An Ode to Lincoln Center in Summer

August 7, 2011

It’s not just the excitement of the Mariinsky coming to Lincoln Center Festival, with its gorgeous dancing and confounding repertoire.  It’s not just the free performances like the amazing Water by Eiko & Koma in the Milstein Pool as part of Lincoln Center Out of Doors. Or the dancers of Trey McIntyre Project bursting with crazy yet precise energy at Damrosch Park while all of us sat in the rain, some people pumping their umbrellas to the beat. (Even some cops momentarily danced in the aisles).

Eiko and Koma in
Water. Photo by Kevin Yatarola, Courtesy Lincoln Center.

 

 

It’s also the come-in-and-browse type of situations. At the Merce Fair one Saturday, it was fun to see children cavort among Andy Warhol’s silver pillows for Rainforest, or hear Nancy Dalva moderate a “Mondays With Merce” episode (Merceless of course) with former dancers, or get to chat with David Vaughan, who has catalogued Merce’s performances going back to 1938.
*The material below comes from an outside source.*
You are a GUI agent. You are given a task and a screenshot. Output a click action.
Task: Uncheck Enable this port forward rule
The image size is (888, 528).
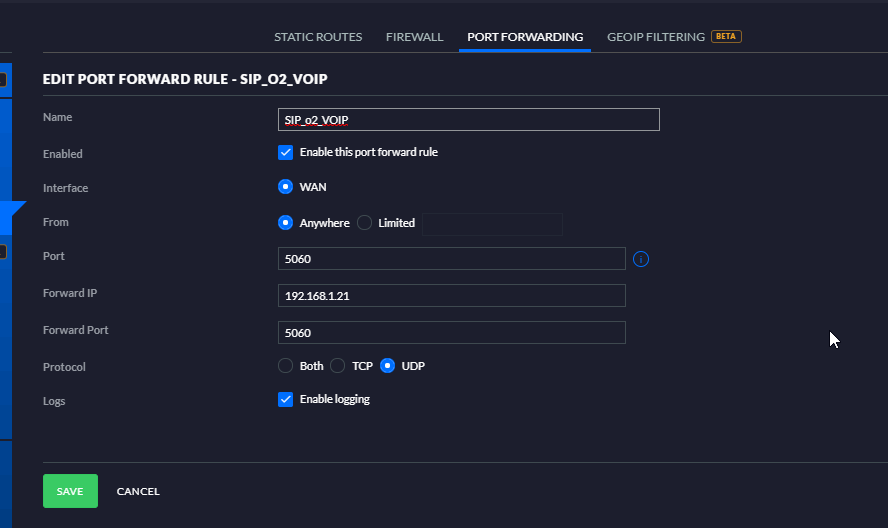(285, 153)

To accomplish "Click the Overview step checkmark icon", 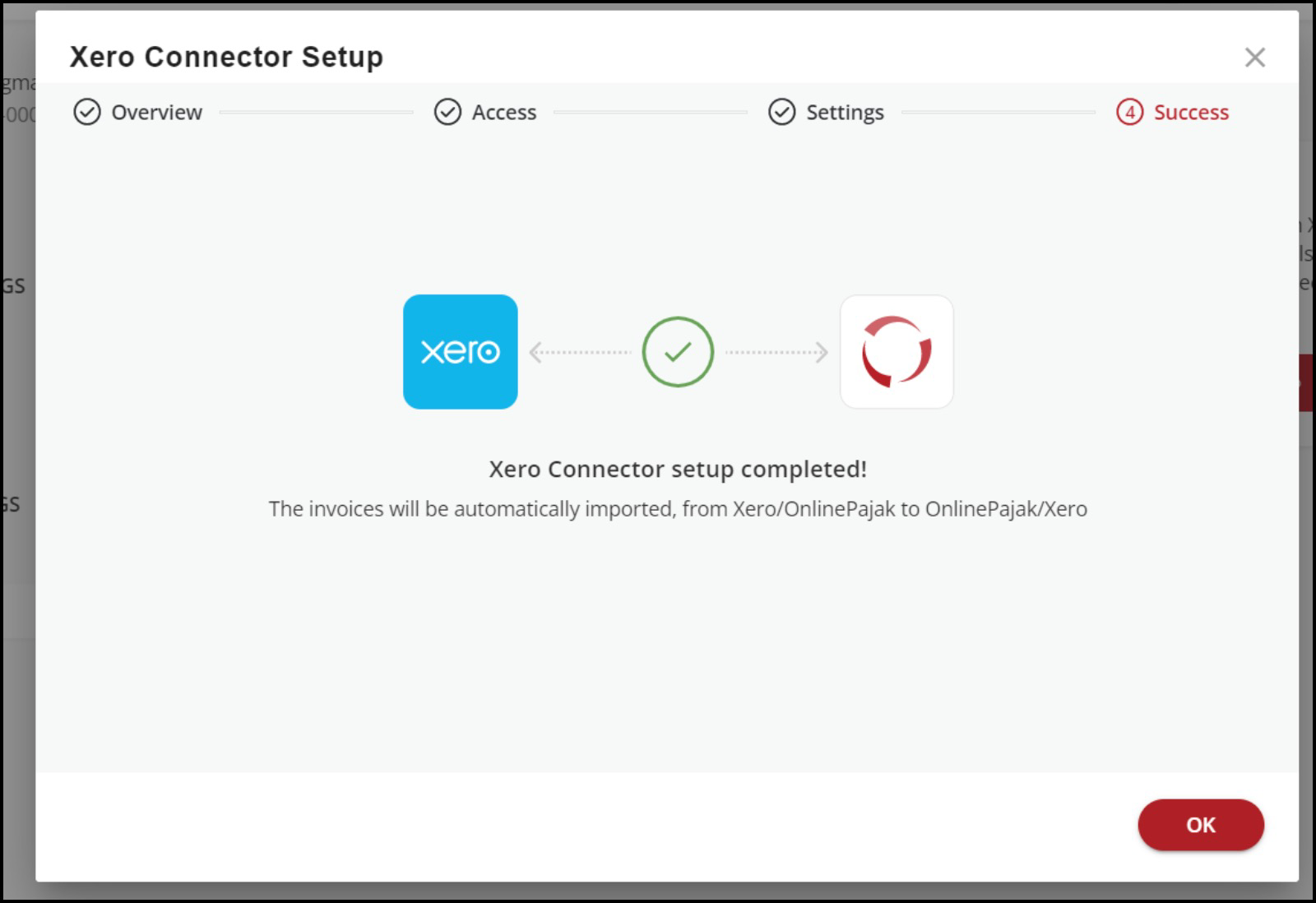I will (x=87, y=112).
Before any performance, you could see the new fountain shoot water high into the air as kids squealed with delight. And at night, while leaving a performance, you could be mesmerized by David Michalek’s slow-mo Dramatic Portraits in Time in the main plaza. And when you leave the plaza and look back, you can see the glowing titles of productions—or just the names of the constituents (Juilliard, Koch Theater, Vivian Beaumont, etc.)—passing by on the steps.

Any day during the summer you can go to the Library of Performing Arts to satiate your curiosity about your latest dance-history crush—or just to cool off. Better yet, visit Residue,” Eiko & Koma’s haunting exhibit of residue from their work: videos, costumes, and a mysterious Tea House (it’s up till October 30). And on the main floor of the Library, near the entrance, you might be entranced by a pair of 70s photos on the wall: there’s Bette Midler at her most outrageously sensual, right next to Baryshnikov at his most perfectly classical.

Outdoors again, you pass by the Milstein Pool, with its humongous stone statues by Henry Moore, now quiet and lovely but with echoes of Eiko & Koma’s Water if you’d seen it there the week before. On the far side is the crazily slanted grass hill, where students gather. Much to explore.

OK, I admit I live only 20 blocks away so it’s easy for me. But Lincoln Center is a huge resource for everyone in the city. I hope you take advantage of it before summer fades away.